Achei um livro muito legal, a autora conseguiu com um forte domínio da história matemática interelacionada a outros assuntos do cotidiano, apresentar dos mais diversos aspectos da matemática em uma leitura suave e instigante, sem se prender a proposta de explicar que um livro de matemática teria. O único contra desse livro, é que os capítulos são muito curtos, você está no meio da leitura, querendo saber mais e ver mais sobre o tema, quando ele termina, te deixando na vontade. Mas talvez isso seja um problema da minha parte como matemático, que gosto de ler livros-textos de Matemática (que não são muito palatáveis), de modo que pensando no objetivo do livro como instigar a curiosidade e o interesse do leitor no tema, é um sucesso.

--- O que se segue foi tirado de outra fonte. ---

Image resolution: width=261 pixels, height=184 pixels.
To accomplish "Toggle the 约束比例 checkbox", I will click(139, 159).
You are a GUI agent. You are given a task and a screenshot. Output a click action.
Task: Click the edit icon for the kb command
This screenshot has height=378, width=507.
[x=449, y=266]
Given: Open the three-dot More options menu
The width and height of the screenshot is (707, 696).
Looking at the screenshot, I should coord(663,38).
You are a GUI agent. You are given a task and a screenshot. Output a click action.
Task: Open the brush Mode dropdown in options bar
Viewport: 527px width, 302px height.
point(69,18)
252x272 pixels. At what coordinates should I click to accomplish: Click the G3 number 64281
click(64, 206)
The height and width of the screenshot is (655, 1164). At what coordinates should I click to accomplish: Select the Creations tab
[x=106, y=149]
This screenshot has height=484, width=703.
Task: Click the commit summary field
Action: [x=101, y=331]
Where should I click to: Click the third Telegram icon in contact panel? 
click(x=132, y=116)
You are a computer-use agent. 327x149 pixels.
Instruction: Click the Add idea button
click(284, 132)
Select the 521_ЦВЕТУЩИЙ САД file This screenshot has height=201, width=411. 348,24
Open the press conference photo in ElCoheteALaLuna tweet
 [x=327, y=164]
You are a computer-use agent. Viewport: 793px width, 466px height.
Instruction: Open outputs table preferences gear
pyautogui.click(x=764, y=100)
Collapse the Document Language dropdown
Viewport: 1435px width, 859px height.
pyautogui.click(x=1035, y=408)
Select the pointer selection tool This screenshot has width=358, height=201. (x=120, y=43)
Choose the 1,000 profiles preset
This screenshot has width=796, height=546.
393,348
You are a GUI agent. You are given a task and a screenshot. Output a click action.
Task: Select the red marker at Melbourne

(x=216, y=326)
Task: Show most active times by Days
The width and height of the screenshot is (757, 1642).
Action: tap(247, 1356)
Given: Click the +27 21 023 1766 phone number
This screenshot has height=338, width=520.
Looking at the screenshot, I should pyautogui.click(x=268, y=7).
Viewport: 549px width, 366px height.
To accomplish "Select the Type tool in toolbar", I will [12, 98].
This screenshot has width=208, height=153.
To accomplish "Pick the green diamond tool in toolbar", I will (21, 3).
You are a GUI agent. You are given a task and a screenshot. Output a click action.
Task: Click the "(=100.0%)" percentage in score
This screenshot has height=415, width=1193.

Considero esse um trabalho muito bacana para quem gostaria de entender melhor sobre essa suavidade que envolve a divulgação científica de matemática. Mas sugiro que dê uma lida primeiro no outro livro dela “História da Matemática”, pois juntos formam uma combinação bem mais proveitosa. A autora em si demonstra um domínio absurdo na História da Matemática e uma noção incrível sobre quanto de seriedade é necessário inserir em seu texto para deixá-lo estimulante e com conteúdo que nos faz refletir sobre nossa vida.

Inclusive, tem um capítulo sobre a questão da COVID-19 que é bastante pertinente no sentido do papel da vacinação e do risco de uma pandemia. Esse talvez seja um tema não tão simples de se entender assim à primeira vista, mas vale muito a pena fazer aquele esforço. Inclusive, o professor do Instituto de Matemática, Estatística e Computação Científica da Unicamp, Samuel Rocha de Oliveira (meu orientador de doutorado), deu em 2020 no começo da pandemia de COVID-19 uma excelente palestra sobre Oportunidades de ensino de matemática no contexto da COVID-19 que casa bem com esse capítulo da Anne Rooney.

Assim, fica como recomendação a leitura desse livro tanto para você que gostaria de começar a se aventurar em divulgação científica de matemática, quanto para você que nunca foi muito com a cara da matemática, mas gostaria de repensar essa relação de amor e ódio que a escola as vezes nos proporciona 🙂

Agradeço à Editora M.Books pelo livro cortesia “Matemática: o que você quer saber?” de Anne Rooney, que possibilitou a produção desse texto.